The steadily increasing pressure on natural resources has in many regions led to a precarious balance between the needs of different water users living in river basins and coastal zones.
It has been widely acknowledged that catchment areas should be managed as systems, if potential conflicts between competing uses are to be avoided. A consensus is emerging about the need for good governance in water resources management, as it is realised that water crises often are crises of governance.
This research area focuses on the institutional dimensions of water management, and studies the manner in which decision processes are taking shape in the water institutions. Laws, policies and organisations, and to some extent economics are objects of study, as well as the sociological study of claim–making by interest groups and those negotiation practices not formally recognised but historically linked to water management.
Within this research area, institutions with different spatial spans are studied, from local water point committees, through watershed committees, urban water utilities, river boards and catchment councils to transboundary river basin commissions.
The research area also aims to identify adequate and innovative institutional forms that enhance accountability and public participation, from the local scale and the watershed, with its multistakeholder platforms, to the basin scale, and beyond. It wishes to contribute to effective and legitimate decision-making processes.
Focus areas:
- Watershed, catchment and basin organizations: negotiating access
- Managing the urban water cycle
- Organizational change in the water sector
Chair Groups involved:
- Water Governance
- Water Management
- Knowledge and Capacity Development
- Aquatic Ecosystems
Focus Areas:
Watershed, catchment and basin organisations: negotiating access
The emphasis in contemporary water, land and development policy domains on entitlement and rights (water rights, land titles, rights based approaches) demands close examination of allocation principles and procedures.
The water sector amplifies the complexities of legal pluralism alongside informal claims to natural resources. At the watershed scale we study appropriate technologies will lead to an increased degree of stakeholder participation.
At the catchment level we study the involvement of agencies, councils and the private sector in water resources planning, as well as the tradeoffs that may exist between competing uses.
At the basin scale, specific attention is given to international river basin commissions and to the manner in which equitable and reasonable sharing agreements are negotiated.

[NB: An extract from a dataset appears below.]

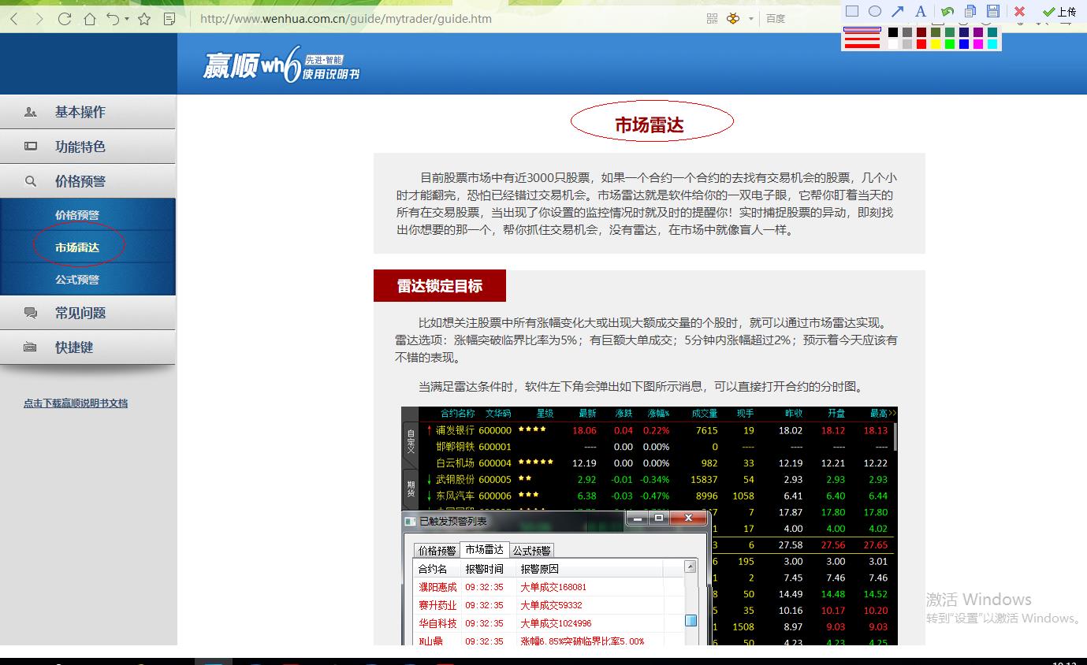Select the ellipse annotation tool
Image resolution: width=1087 pixels, height=665 pixels.
[x=875, y=11]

Managing the urban water cycle
With increasing global change pressures, coupled with existing conventional water management practices, cities of the future will experience difficulties in efficiently managing scarcer and less reliable water resources.

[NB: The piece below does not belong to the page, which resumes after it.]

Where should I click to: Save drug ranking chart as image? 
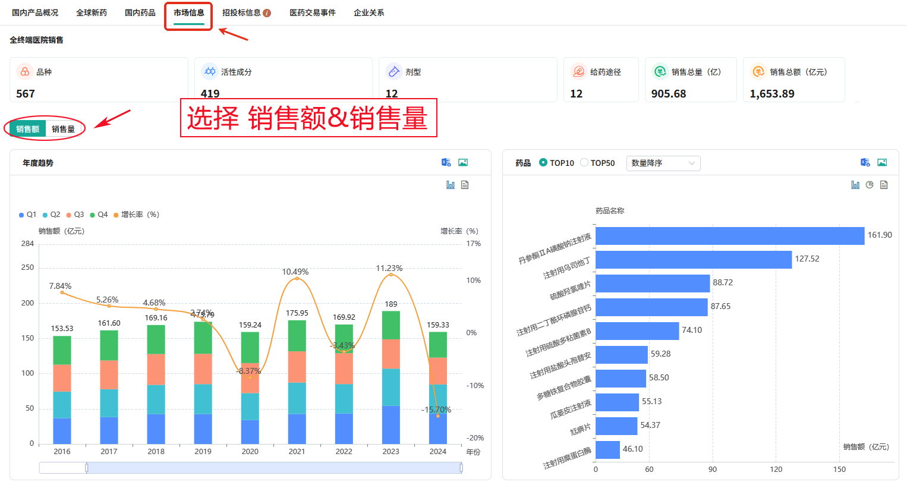click(x=882, y=162)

In order to meet these challenges, there a shift to a more integrated approach to urban water management.
Currently we are undertaking research that analyses the institutional, economic and financial aspects of the entire water cycle in urban centres.
The institutional set up of the water management organisations in small and medium-sized municipalities is investigated as well as the institutional changes required for a sustainable future.
Organisational change in the water sector
River basin organization and water utilities in developing countries have been subject to continuous reform over the past decades.
Understanding these reform efforts by analyzing the nature of the reforms, its drivers and its impacts (intended and unintended), underlies a deeper understanding of development patterns in the water sector.
What reforms are being conducted in river basins and water utilities and what are the impacts on the management of the water resource? How do decision-making processes unfold in river basin organizations and water utilities? Do private sector participation result in increased efficiencies? How do these institutional reforms articulate with political processes and governance issues?